Chemical Physics Impact (Jun 2024)
Monastrol disrupts KIFC1-ATP dynamics: Towards newer anticancer mechanism
Abstract
Mitotic kinesins are eukaryotic proteins that play a vital role in cellular mitosis. Their over-expression in malignant rather than normal cells and their specific cellular role made kinesin inhibitors a promising cancer therapeutics. The realization of in-vitro antitumor activity of the investigational molecule-monastrol-was traced to its allosteric inhibition of the ATPase activity of the motor domain of Human Kensin-5 (Eg5) and prompted extensive efforts towards kinesin inhibitors. Many reports pointed to the prospect of Kinesin-like protein (KIFC1) as a novel anticancer target. Nevertheless, no verified KIFC1-inhibitor crystallized structure has been reported so far, confirming the scarcity of molecular studies devoted to deciphering claimed potentiality.

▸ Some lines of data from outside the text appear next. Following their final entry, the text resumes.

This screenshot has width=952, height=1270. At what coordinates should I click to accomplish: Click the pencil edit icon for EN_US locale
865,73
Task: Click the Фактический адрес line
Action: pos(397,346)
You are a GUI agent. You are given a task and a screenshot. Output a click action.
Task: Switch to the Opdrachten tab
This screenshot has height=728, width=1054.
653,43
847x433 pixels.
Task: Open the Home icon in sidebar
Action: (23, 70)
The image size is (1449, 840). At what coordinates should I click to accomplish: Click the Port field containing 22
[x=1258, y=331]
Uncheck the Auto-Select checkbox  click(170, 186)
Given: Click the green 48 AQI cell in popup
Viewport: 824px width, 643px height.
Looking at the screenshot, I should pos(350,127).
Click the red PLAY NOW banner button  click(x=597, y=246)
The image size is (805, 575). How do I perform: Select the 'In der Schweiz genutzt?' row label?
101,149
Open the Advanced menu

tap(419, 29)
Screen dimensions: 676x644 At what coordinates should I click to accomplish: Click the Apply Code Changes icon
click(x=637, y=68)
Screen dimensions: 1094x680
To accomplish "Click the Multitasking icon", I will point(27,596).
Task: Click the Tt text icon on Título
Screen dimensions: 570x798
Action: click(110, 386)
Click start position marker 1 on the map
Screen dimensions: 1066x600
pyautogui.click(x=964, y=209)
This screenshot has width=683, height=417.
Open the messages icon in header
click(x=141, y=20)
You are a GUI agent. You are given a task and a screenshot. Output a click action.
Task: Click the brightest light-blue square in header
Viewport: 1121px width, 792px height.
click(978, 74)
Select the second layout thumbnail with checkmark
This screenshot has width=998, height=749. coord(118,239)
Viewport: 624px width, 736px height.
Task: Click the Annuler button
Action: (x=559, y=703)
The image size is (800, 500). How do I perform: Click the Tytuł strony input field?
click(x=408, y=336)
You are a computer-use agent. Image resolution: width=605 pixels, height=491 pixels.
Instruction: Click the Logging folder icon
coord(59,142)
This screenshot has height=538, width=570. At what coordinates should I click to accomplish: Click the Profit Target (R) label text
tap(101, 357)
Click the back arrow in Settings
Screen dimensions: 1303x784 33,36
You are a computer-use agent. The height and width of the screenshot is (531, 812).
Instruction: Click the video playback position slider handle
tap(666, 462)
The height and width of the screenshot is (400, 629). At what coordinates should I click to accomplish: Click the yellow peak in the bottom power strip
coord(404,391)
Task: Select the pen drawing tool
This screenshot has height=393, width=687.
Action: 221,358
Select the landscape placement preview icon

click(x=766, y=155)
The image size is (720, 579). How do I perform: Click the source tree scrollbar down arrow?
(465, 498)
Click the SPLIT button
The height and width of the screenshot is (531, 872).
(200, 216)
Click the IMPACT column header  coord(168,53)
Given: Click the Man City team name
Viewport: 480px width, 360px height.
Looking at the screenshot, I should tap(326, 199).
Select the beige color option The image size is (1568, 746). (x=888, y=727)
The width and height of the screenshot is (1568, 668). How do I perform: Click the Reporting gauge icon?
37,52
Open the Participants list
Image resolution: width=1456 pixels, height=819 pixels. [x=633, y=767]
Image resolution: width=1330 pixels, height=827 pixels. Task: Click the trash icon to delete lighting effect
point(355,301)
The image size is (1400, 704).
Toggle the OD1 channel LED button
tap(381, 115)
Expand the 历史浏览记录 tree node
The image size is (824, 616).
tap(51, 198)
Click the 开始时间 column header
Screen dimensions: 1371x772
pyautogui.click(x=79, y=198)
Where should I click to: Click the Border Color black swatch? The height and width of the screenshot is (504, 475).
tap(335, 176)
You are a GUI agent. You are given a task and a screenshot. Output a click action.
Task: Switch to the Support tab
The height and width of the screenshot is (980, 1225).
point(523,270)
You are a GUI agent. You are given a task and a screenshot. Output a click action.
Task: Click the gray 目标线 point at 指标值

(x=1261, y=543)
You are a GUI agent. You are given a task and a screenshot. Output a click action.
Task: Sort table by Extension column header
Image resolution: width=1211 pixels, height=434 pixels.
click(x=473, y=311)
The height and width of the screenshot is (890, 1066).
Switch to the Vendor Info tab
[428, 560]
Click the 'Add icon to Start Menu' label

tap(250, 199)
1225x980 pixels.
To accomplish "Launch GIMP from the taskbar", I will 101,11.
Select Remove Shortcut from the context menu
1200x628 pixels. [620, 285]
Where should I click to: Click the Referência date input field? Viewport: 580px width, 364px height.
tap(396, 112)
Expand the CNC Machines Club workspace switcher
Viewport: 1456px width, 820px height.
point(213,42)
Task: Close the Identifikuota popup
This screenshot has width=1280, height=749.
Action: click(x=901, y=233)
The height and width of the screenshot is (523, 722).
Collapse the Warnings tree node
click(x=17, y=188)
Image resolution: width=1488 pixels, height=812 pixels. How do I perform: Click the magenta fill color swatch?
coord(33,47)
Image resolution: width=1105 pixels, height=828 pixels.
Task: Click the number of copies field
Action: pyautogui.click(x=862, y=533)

The significant structural resemblance across the kinesins superfamily sparked our interest in investigating monastrol as a KIFC1 inhibitor.Time-scale findings of molecular dynamics simulation and molecular mechanics/generalized-born surface area (MM/GBSA) methods revealed that monastrol binds with high affinity to an allosteric pocket, inducing notable dynamical alterations evidenced by increased structural stability, rigidity, compactness, and overall folding tendency of KIFC1. Further, these conformational events negatively impacted the affinity of ATP to its site disrupting the essential ATP-KIFC1 dynamics leading to consequential loss of functionality. We concluded that monastrol can act as non-competitive inhibitor of KIFC1 and these findings speculate new anticancer mechanism contributing to the design of highly selective and novel cancer therapeutics.